Sur l’article 700 du Code de procédure civile
En application de l’article 700 du code de procédure civile, le juge condamne la partie tenue aux dépens ou qui perd son procès à payer :
1° A l’autre partie la somme qu’il détermine, au titre des frais exposés et non compris dans les dépens ;
2° Et, le cas échéant, à l’avocat du bénéficiaire de l’aide juridictionnelle partielle ou totale une somme au titre des honoraires et frais, non compris dans les dépens, que le bénéficiaire de l’aide aurait exposés s’il n’avait pas eu cette aide. Dans ce cas, il est procédé comme il est dit aux alinéas 3 et 4 de l’article 37 de la loi n° 91-647 du 10 juillet 1991.
Dans tous les cas, le juge tient compte de l’équité ou de la situation économique de la partie condamnée.
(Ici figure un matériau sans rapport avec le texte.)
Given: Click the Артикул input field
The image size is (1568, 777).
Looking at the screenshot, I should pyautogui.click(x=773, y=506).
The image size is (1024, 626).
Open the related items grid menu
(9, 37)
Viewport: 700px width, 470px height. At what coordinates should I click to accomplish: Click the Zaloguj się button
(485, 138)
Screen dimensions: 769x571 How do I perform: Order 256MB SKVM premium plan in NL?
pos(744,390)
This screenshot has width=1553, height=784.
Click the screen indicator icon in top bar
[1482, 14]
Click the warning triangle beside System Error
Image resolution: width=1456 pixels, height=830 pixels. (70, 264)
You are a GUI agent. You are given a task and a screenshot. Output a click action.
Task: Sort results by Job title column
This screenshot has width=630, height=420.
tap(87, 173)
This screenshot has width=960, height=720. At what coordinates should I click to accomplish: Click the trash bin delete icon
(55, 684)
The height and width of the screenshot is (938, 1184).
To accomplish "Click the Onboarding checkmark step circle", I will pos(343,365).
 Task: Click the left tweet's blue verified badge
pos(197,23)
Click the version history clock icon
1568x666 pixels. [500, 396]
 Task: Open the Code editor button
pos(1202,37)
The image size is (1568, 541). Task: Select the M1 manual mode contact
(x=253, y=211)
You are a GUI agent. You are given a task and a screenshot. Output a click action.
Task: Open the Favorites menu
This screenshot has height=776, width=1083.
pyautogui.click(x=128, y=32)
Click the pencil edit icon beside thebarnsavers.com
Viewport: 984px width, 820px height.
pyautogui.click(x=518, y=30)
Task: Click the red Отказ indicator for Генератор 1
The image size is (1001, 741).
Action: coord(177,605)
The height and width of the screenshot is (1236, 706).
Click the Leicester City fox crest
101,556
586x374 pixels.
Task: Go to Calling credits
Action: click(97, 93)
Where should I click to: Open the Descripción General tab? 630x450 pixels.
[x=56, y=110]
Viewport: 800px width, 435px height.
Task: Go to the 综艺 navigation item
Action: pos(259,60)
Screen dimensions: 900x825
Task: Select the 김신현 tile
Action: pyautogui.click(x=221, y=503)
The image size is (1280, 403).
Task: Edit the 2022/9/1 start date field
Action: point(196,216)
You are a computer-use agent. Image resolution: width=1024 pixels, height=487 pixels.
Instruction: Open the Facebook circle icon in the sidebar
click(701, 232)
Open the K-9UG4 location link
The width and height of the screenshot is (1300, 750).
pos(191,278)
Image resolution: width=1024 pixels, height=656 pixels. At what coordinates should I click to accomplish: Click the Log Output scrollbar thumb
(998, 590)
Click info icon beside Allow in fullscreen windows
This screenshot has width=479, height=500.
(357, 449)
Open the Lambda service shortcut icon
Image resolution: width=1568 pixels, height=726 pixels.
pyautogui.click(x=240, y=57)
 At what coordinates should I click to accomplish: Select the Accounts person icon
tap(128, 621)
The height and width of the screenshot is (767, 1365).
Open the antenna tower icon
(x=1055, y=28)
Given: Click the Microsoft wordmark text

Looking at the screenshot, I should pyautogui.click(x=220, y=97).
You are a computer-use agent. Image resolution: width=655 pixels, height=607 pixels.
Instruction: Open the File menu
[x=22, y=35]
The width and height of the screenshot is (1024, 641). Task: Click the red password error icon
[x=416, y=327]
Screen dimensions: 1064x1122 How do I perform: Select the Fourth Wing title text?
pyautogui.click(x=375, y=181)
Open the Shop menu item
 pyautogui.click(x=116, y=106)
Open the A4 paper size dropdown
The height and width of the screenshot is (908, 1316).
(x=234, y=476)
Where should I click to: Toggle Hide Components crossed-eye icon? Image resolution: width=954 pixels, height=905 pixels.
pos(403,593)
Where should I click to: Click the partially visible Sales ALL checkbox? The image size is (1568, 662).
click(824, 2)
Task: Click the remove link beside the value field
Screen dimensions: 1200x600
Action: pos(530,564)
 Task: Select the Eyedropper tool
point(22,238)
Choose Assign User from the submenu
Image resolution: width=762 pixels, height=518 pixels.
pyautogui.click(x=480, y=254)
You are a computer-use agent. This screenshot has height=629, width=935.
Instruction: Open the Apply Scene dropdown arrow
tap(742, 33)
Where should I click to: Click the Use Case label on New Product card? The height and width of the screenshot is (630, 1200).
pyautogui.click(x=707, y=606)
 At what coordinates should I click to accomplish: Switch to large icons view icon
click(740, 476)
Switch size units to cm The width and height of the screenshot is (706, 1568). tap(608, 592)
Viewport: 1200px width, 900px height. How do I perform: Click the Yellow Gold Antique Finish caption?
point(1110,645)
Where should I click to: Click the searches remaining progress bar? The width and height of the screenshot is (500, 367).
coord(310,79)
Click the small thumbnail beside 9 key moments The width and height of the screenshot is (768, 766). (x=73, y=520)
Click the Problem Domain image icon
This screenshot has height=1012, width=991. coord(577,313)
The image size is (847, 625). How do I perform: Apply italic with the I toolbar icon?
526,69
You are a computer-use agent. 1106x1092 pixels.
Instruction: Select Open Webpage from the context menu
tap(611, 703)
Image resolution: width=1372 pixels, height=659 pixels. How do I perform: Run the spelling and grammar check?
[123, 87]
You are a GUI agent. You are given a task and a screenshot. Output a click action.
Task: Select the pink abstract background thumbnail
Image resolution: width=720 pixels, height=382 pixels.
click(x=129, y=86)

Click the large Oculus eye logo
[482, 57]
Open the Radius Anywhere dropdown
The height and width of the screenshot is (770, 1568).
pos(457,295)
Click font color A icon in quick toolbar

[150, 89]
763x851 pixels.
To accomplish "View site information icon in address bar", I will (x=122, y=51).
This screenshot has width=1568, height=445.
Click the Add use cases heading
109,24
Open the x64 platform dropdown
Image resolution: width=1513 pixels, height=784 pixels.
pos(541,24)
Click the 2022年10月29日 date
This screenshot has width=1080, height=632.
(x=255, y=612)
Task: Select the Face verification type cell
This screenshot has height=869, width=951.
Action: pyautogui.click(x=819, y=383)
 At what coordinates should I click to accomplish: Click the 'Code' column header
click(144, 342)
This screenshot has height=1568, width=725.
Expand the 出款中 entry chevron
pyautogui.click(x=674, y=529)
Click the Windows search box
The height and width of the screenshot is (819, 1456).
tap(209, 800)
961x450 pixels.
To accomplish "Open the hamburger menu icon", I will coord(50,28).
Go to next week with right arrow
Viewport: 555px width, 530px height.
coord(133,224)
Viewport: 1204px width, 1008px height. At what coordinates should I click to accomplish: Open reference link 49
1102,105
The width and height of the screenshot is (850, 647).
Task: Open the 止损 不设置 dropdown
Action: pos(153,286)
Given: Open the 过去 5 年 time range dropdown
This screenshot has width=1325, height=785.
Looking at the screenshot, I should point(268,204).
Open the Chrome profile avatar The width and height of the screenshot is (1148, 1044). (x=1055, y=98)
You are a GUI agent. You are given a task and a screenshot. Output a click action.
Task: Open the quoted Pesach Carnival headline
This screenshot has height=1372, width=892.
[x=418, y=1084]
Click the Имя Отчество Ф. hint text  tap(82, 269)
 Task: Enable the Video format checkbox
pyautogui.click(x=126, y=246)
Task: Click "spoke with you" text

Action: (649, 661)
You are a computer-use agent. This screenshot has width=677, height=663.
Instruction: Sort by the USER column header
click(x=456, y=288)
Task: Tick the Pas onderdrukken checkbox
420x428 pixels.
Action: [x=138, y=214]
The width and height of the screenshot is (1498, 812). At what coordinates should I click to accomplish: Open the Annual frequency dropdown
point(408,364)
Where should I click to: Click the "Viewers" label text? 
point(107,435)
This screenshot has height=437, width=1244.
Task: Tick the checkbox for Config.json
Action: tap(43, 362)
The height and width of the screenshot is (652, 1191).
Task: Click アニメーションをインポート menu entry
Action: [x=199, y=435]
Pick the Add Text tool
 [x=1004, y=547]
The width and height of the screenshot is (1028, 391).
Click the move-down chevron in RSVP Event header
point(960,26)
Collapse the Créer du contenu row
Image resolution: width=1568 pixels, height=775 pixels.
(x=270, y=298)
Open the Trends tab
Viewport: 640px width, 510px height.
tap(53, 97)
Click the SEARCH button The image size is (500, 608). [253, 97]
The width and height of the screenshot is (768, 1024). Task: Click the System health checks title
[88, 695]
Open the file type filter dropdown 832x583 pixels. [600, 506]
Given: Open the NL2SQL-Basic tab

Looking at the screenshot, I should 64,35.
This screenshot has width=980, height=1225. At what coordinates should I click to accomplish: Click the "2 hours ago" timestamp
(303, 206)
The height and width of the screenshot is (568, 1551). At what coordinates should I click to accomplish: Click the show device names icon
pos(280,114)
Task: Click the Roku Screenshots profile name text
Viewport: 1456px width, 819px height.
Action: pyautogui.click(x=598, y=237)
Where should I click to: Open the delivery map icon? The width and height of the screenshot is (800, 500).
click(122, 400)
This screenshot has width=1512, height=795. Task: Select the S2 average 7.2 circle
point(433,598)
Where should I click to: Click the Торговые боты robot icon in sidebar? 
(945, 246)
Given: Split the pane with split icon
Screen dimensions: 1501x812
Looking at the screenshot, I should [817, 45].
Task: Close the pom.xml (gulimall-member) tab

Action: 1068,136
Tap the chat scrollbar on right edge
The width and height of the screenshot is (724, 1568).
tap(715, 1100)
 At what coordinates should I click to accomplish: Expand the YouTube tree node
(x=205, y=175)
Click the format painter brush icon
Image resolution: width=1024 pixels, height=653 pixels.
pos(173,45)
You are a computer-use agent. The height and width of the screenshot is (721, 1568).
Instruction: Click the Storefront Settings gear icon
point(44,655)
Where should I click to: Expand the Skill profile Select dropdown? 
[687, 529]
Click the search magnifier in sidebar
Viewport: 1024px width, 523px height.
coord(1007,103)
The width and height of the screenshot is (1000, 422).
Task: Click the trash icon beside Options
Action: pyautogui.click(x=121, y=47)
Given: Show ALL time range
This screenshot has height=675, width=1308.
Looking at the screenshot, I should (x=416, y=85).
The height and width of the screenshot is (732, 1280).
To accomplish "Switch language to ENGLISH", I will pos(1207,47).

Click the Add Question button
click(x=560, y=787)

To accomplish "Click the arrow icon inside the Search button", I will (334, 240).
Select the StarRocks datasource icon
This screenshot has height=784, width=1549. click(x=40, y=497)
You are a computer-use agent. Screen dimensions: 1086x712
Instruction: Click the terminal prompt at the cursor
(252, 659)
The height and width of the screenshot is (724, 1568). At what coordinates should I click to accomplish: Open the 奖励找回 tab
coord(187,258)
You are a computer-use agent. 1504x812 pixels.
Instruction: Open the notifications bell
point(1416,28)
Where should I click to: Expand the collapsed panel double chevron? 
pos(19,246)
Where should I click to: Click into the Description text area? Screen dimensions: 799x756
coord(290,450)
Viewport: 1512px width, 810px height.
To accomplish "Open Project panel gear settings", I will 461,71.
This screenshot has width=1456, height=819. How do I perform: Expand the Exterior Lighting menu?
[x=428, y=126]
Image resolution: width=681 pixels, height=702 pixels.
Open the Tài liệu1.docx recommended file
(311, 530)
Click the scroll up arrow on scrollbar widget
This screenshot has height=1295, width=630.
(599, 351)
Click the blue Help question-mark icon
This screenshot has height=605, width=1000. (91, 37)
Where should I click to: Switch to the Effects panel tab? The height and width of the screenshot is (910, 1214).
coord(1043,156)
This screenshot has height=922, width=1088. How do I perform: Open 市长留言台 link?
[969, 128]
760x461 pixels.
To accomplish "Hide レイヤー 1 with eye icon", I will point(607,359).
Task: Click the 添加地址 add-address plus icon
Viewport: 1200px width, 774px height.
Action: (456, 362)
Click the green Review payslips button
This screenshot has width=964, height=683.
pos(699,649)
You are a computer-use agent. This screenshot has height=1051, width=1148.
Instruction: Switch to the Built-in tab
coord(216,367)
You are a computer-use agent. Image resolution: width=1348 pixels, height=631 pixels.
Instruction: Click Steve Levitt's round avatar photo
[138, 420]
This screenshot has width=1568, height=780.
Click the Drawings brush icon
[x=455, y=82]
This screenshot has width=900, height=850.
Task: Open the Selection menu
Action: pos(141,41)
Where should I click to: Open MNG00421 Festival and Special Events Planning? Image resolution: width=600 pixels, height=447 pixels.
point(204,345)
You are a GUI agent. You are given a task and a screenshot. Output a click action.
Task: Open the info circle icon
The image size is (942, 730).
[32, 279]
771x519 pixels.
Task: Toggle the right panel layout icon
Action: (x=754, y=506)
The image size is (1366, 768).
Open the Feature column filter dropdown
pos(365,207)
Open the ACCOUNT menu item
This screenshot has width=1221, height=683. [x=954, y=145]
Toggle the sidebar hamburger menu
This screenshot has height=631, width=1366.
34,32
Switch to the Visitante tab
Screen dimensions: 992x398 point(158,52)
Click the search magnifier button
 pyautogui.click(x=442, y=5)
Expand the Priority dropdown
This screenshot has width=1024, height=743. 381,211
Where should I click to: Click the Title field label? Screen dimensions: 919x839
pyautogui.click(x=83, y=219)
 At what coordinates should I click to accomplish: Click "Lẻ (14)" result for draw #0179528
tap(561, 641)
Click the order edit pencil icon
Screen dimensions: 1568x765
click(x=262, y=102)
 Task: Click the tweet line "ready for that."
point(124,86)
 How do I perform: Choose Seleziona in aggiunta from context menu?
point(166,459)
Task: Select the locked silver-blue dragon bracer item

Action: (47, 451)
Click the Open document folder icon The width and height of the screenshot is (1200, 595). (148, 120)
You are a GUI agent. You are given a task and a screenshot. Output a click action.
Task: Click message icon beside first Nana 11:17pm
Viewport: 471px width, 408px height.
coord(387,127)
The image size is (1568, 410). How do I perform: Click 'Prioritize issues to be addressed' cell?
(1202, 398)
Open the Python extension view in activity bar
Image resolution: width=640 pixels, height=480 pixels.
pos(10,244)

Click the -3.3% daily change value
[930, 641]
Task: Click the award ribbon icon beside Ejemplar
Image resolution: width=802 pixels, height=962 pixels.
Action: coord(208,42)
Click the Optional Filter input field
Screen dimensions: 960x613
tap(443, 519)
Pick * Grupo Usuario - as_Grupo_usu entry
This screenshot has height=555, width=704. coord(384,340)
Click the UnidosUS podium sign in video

Il peut, même d’office, pour des raisons tirées des mêmes considérations, dire qu’il n’y a pas lieu à ces condamnations. Néanmoins, s’il alloue une somme au titre du 2° du présent article, celle-ci ne peut être inférieure à la part contributive de l’État.
Condamnée aux dépens, Mme [B] [R] devra payer à la société VACANCEOLES VOYAGES la somme de 300,00 euros sur le fondement de l’article 700 du code de procédure civile.
Sur l’exécution provisoire
Aux termes de l’article 514 du code de procédure civile, les décisions de première instance sont de droit exécutoires à titre provisoire à moins que la loi ou la décision rendue n’en dispose autrement.
Il convient de rappeler que l’exécution provisoire est de droit.
PAR CES MOTIFS
Le Tribunal, statuant publiquement, par jugement contradictoire et en dernier ressort, par mise à disposition au greffe,
SE DÉCLARE INCOMPÉTENT pour statuer sur les demandes de Mme [B] [R] ;
DÉBOUTE la société VACANCEOLES VOYAGES du surplus de ses demandes ;
CONDAMNE Mme [B] [R] à payer à la société VACANCEOLES VOYAGES la somme de 300,00 euros sur le fondement de l’article 700 du code de procédure civile ;
CONDAMNE Mme [B] [R] aux entiers dépens de l’instance ;
RAPPELLE l’exécution provisoire de droit de la décision.